TEXT SEGMENT START

On 9 Nov 2015, at 20:45, Roger Dingledine <arma@mit.edu> wrote:

On Mon, Nov 09, 2015 at 08:04:55PM +1100, Tim Wilson-Brown - teor wrote:
Subsequent queries get the same IP address for several tens of seconds afterwards.

Woah. Are we setting the Expires: http header in our Tor answer based on
how long we think the *payload* will remain valid, and the proxy in the
middle is caching both the payload and the headers for that time?

That's what most caches do with unknown headers: cache them for the same period as the payload.

HTTP 1.0 is silent on whether headers should be cached - it just says content should be cached.
http://www.w3.org/Protocols/HTTP/1.0/spec.html#Expires

HTTP 1.1 specifies that headers are cached along with content, except for a few headers that don't get cached. (It also specifies that "not-modified" and similar responses replace headers from the original response. But I doubt that's relevant here.)
https://tools.ietf.org/html/rfc7234

For HTTP 1.1 compliant caches, Tor can specifically indicate that X-Your-IP-Address-Is is a hop-by-hop header by using a the "Connection" header like this:
Connection: close X-Your-IP-Address-Is
("close" indicates that Tor doesn't support persistent connections.)
This would cause the X-Your-IP-Address-Is header to not ever be sent out by the cache, not even on the first connection. If Tor sees the IP address of the cache, this is what we want. But if it sees the IP address of the relay, we want the first response to have the X-Your-IP-Address-Is header, and any cached responses to not have it (see below).
https://tools.ietf.org/html/rfc7230#section-6.1

Alternately, we could use:
Cache-Control: no-cache="X-Your-IP-Address-Is"
This is interpreted as a request not to cache the header at all, or, if the no-cache="<header-name>" feature is not supported, it's generally interpreted as a request not to cache the entire document. (This also causes the cache to attempt to revalidate the header, which might not be what we want, as Tor might not support cache revalidation.)
https://tools.ietf.org/html/rfc7234#section-5.2.2

These are HTTP 1.1 features, but Tor provides a HTTP 1.0 response. HTTP 1.1 caches are supposed to handle headers by applying the HTTP 1.1 rules, regardless of the version of the response.

For HTTP 1.0 compliant caches, Tor can disable caching:
Pragma: no-cache
(This will also disable caching for HTTP 1.1 caches unless we provide a more generous Cache-Control header, like the one above.)
https://tools.ietf.org/html/rfc7234#section-5.4

If we disable caching, this will put more load on Faravahar. But at least we'll get correct behaviour.

If we remove the header, some relays might not be able to find their IP address as quickly.
(Do we believe IP addresses from other relays, or just the authorities?)

Tim

Tim Wilson-Brown (teor)

teor2345 at gmail dot com
PGP 968F094B

teor at blah dot im
OTR CAD08081 9755866D 89E2A06F E3558B7F B5A9D14F

TEXT SEGMENT END
DATA START

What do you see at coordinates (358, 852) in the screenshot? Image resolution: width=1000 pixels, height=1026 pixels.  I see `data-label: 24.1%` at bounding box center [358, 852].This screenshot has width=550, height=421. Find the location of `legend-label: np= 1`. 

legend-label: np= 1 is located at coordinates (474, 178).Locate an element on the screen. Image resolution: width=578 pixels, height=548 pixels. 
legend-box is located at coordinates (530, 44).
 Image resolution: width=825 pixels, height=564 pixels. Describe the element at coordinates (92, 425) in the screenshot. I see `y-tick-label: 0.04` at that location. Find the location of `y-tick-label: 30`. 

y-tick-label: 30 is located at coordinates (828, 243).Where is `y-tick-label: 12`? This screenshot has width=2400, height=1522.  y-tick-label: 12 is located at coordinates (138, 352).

DATA END

● **TASK BRIEF**:
Please reproduce word for word the passage of the email on Tor and HTTP header caching from "If we remove" to "just the authorities?)".

● **OUTPUT**:
If we remove the header, some relays might not be able to find their IP address as quickly.
(Do we believe IP addresses from other relays, or just the authorities?)